Vervegirl
- Categories: Teen magazine
- Total circulation (December 2011): 145,785
- Founded: 2006
- First issue: March 2006
- Company: Youth Culture
- Country: Canada
- Based in: Toronto
- Language: English
- Website: www.vervegirl.com
- ISSN: 1714-5341

= Vervegirl =

Canadian women's magazine

Vervegirl was a Canadian teen magazine published by Youth Culture, based in Toronto, for young women aged 13–24. The magazine engages young women through lifestyle, global causes, fashion, entertainment, career, health and beauty.

==Background==

Published 5 times per year, Vervegirl was found in over 1,100 high schools in 600 markets.

Starting in 2005, they began releasing special issues exclusively through Wal-Mart Canada. Articles could also be found at its website, launched in June 2007, which serves as a social networking site for its readers. One article noted that sponsor Clinique had a "room" (group) in the site, but girls set up their own fan-run rooms for the same brand. The article noted how apprehensive brands were, to participate in a shift in the power dynamic between marketer and consumer.

The Toronto-based magazine launched Vervegirl Toronto, a digest-sized, city-specific publication marketed to a previously-untapped teen audience in March 2006. On March 5, 2007, the magazine announced a tour of eight Canadian high schools with Keshia Chanté, designed as a way to "connect with its readers using music" and provide "a platform for discussion on the importance of music programs in the high school curriculum." At least once, in 2007, the magazine published a supplement called Vervegirl Cause: Empower your Mind, Body and Spirit. They had a "Faces of Canada Model Search", to scout girls to pose in the magazine. Then in 2011, they teamed with Winners to host a styling contest created by Ogilvy and featuring Danny Fernandes and Mia Martina. Through an app on Facebook, contestants dressed up celebrity avatars to win a chance to style the celebrity in real life.

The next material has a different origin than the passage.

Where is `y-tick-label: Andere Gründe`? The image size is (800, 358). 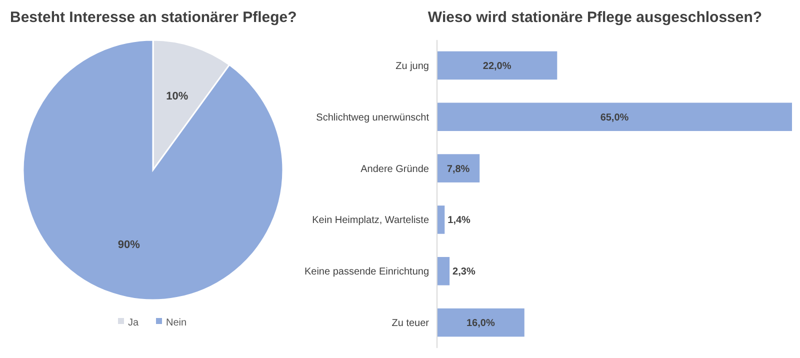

Those mentioned or featured in the magazine include Tyler Medeiros, Jaclyn Kenyon, Keshia Chanté, and Elise Estrada. Nina Dobrev and Lauren Collins of Degrassi: The Next Generation fame were featured in a special issue in 2007. In September 2009, the magazine featured Tracy Spiridakos to promote tween comedy series Majority Rules for Canadian network Teletoon.

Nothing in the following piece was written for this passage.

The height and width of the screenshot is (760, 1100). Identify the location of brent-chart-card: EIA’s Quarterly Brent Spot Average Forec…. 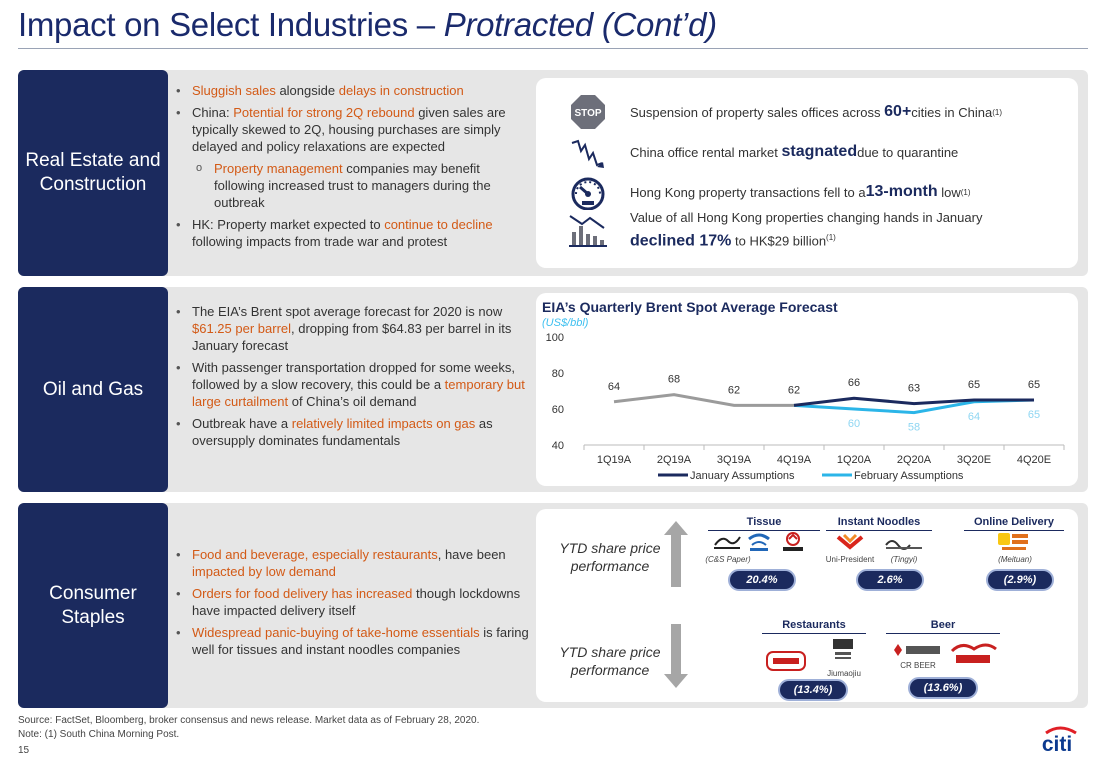
(807, 390).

Kaaren Whitney-Vernon was a president of Youth Culture Group. Xania Khan and Amanda Bloye were the editor at different points.

=== Sale to Family Communications Inc. and creation of shift2 ===
Vervegirl magazine was sold to Family Communications Inc. as of March 2014. Youthculture Inc. (the previous publisher) continued on in the youth field creating "shift2" a digital agency working with brands on YouTube.